─── Extract provided

Family Worship: Implemented
That is, until I met my own crisis and need. Through the many trials, dangers, toils, and snares of college, Christ had not only brought me back to the fold as I wandered away from him, but He had refreshed me with the gospel and the truth of the Word in ways that I am still learning to grasp. As I look back on my childhood and what we did together as a family, few things stand out more than that nightly family prayer. That is not to say the family vacations and Sunday night Star Wars movie times were not memorable or even formative. What was impressed upon my mind above all else, however, was the regularity and the habitual routine of daily prayer. When it was bedtime, it was time to pray. Why did we pray? Because we were acknowledging that we needed God. Because we were speaking to our Heavenly Father. Because He loves us.
In my walk of faith, that regularity has served me well. I am reminded of the proverb, “Train up a child in the way he should go; even when he is old he will not depart from it.” My father was a constant worker—a workaholic, almost. This was typical of an Asian parent. What was also typical was the affirmation of love not through words, but rather through actions. The way my father modeled his own love for God was through gathering his family in prayer. I didn’t need him to tell me that. It simply became obvious as I grew older. Becoming a husband brought more than a million thoughts through my mind: “How will I lead my wife? What if I’m not godly enough? Who are my role models? What does it mean for me to love my wife as Christ loves the church?” It was the nightly regularity that gave me at least part of an answer to one of these questions. Family worship.
One time I had attended a conference where the Southern Baptist Theological Seminary professor Donald Whitney spoke on the importance and necessity of family worship. He outlined it in 3 simple ways: Read, Sing, and Pray. I have since adopted that model from the outset of our marriage. As much as it is possible, I aim to have family worship every night except Sundays. Of course, that is not always achieved. The hecticness and grind of living and working in New York tend to get to you in a plethora of ways. Yet that is the goal. Family worship every night. It also doesn’t look complicated. My wife and I will read a passage of Scripture, discuss it, sing a song or hymn together, and then we pray. We alternate on who prays. We also throw in readings of other books in addition to Scripture sometimes. Recently, we read a devotional on Thessalonians written by one of my professors in seminary and Tim and Kathy Keller’s The Meaning of Marriage. We’ve also built in a Bible memory verse system that we try to go through every other week. My wife has come up with extremely memorable jingles that help us memorize the verses. I keep pushing her to record and publish a sing-along Bible memory verse system. She has declined. I’ll get to her eventually.

──────
─── Material

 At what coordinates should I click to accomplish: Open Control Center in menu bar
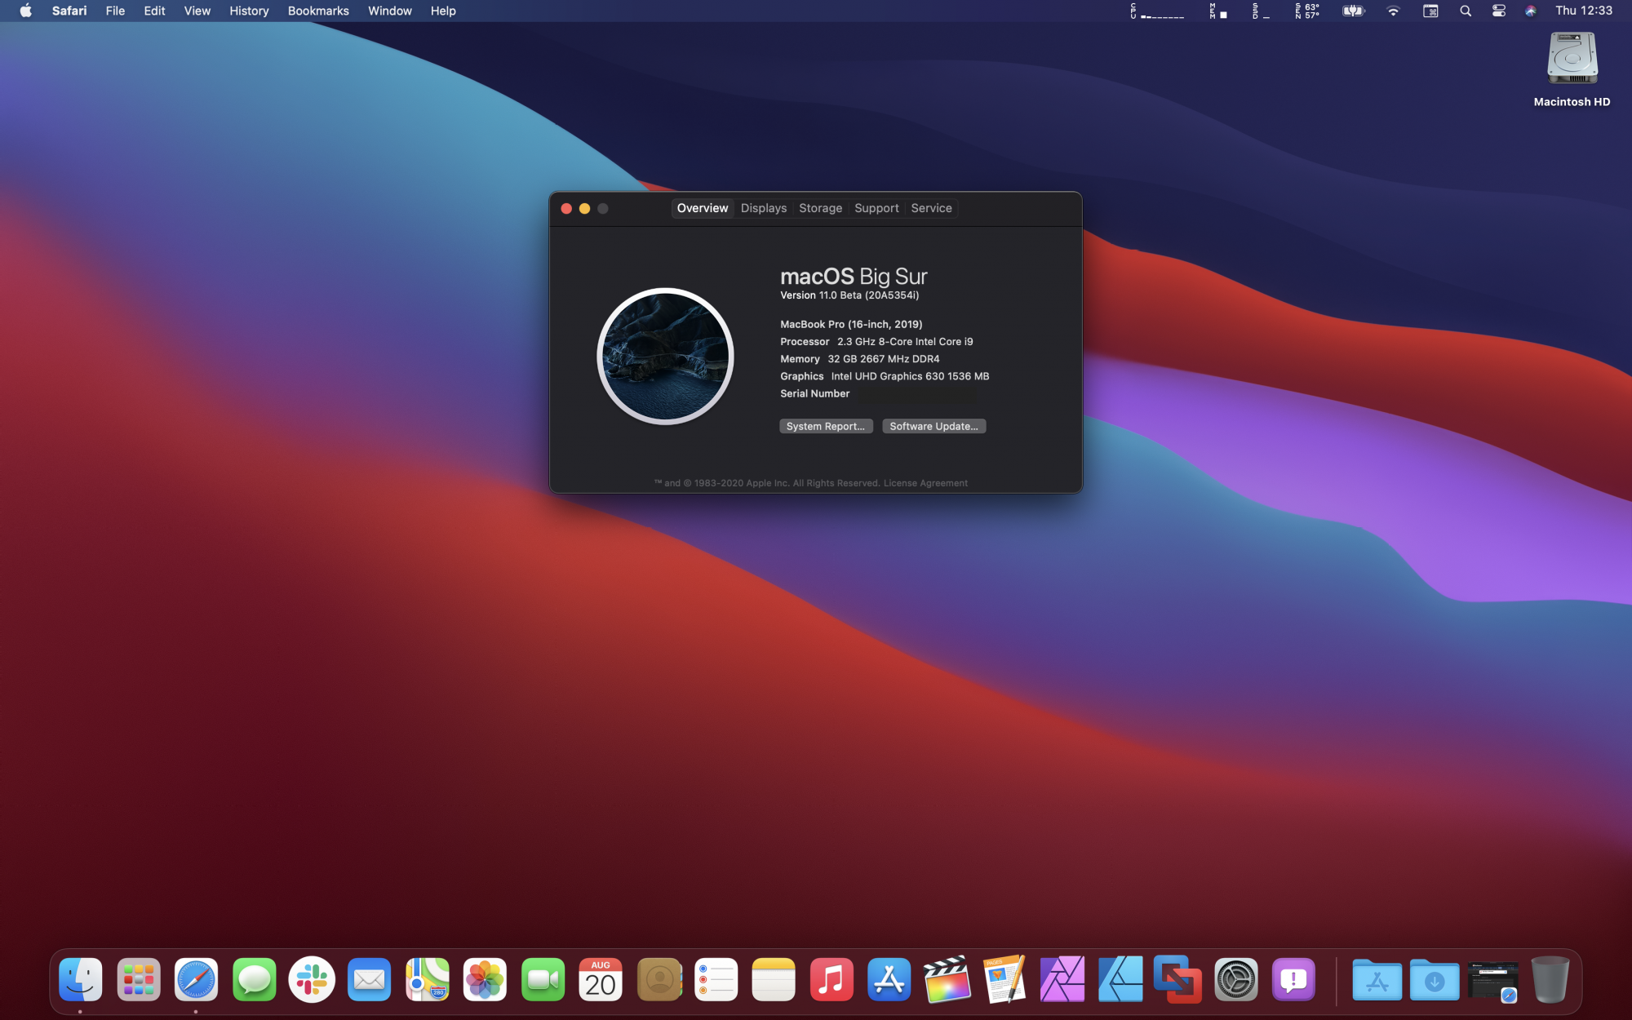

──────

Reproduce the family worship passage word for word, from "In my walk of" to "questions. Family worship.".

Output of the exercise —
In my walk of faith, that regularity has served me well. I am reminded of the proverb, “Train up a child in the way he should go; even when he is old he will not depart from it.” My father was a constant worker—a workaholic, almost. This was typical of an Asian parent. What was also typical was the affirmation of love not through words, but rather through actions. The way my father modeled his own love for God was through gathering his family in prayer. I didn’t need him to tell me that. It simply became obvious as I grew older. Becoming a husband brought more than a million thoughts through my mind: “How will I lead my wife? What if I’m not godly enough? Who are my role models? What does it mean for me to love my wife as Christ loves the church?” It was the nightly regularity that gave me at least part of an answer to one of these questions. Family worship.